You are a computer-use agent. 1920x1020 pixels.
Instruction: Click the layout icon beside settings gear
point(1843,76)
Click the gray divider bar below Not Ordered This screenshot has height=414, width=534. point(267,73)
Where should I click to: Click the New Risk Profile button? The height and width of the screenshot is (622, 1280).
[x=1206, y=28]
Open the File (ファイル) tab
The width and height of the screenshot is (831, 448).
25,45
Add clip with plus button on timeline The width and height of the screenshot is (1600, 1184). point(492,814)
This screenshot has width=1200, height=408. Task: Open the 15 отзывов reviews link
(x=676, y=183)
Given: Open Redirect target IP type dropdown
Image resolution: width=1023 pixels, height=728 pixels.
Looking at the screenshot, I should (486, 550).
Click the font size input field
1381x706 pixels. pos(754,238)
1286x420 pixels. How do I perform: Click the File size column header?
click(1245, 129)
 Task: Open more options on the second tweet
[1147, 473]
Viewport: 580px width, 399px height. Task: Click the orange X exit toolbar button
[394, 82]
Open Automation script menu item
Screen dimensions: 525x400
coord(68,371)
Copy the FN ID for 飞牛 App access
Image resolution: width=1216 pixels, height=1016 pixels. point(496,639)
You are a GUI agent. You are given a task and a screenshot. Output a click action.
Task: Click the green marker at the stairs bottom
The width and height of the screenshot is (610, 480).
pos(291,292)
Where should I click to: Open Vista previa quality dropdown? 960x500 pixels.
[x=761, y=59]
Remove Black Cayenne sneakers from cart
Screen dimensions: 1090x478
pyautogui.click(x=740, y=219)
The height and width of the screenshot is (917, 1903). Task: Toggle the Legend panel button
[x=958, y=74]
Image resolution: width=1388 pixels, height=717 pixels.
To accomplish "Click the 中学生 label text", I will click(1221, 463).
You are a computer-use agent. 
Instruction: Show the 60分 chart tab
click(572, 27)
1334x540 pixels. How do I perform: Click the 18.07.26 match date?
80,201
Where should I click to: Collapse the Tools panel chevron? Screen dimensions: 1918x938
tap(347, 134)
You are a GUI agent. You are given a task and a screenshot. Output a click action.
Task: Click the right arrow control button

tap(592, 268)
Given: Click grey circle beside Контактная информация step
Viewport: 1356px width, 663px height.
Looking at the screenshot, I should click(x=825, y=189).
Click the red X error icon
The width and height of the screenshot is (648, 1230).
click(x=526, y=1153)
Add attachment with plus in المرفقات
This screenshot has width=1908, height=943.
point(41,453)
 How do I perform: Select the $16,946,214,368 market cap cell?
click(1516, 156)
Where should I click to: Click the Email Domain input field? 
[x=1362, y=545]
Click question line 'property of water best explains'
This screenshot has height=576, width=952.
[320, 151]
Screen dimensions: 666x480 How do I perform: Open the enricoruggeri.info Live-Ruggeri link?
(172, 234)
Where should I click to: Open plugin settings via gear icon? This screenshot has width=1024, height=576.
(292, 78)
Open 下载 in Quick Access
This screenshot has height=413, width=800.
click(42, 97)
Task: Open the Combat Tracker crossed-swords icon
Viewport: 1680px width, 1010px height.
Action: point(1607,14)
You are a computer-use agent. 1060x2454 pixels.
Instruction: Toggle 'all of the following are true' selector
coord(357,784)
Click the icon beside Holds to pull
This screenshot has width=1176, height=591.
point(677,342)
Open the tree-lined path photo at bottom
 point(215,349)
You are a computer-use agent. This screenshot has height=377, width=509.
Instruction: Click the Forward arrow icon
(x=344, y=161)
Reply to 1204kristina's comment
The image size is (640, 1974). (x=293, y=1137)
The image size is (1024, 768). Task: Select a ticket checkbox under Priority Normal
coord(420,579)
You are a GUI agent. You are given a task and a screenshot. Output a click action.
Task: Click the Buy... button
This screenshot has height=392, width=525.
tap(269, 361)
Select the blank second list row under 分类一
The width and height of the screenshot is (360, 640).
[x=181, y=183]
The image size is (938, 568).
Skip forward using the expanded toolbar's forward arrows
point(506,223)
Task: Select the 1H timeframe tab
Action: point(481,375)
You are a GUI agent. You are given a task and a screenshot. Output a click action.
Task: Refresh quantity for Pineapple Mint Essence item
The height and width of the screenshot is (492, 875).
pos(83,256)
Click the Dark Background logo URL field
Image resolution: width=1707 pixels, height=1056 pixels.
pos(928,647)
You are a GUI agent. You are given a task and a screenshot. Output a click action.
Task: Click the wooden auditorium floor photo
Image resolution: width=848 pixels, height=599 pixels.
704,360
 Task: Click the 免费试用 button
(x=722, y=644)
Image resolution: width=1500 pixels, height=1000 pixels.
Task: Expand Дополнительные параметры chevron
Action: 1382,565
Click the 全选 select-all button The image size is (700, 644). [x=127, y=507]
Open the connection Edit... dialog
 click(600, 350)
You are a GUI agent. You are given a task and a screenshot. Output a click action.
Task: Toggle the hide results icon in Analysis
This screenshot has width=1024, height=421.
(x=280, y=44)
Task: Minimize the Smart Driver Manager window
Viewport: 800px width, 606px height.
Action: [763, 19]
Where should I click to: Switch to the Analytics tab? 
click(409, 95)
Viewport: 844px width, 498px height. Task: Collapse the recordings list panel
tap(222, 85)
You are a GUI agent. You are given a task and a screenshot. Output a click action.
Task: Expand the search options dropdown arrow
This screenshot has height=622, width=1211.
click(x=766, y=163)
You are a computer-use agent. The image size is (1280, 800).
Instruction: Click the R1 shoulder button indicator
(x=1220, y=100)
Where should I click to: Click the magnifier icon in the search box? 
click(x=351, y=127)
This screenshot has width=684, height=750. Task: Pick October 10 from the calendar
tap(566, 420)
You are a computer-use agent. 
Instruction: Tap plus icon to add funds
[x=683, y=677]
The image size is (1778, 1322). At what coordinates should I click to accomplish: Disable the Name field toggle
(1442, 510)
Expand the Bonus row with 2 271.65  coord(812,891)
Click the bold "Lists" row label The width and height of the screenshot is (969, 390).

★ ★ ★ ★ ★

Check each line above for the string "computer" and copy those that have it.

You are a computer-use agent. 1920x1020 pixels.
You are a computer-use agent. 
You are a computer-use agent. 1060x2454 pixels.
You are a computer-use agent. This screenshot has height=377, width=509.
You are a computer-use agent. The image size is (1280, 800).
You are a computer-use agent. 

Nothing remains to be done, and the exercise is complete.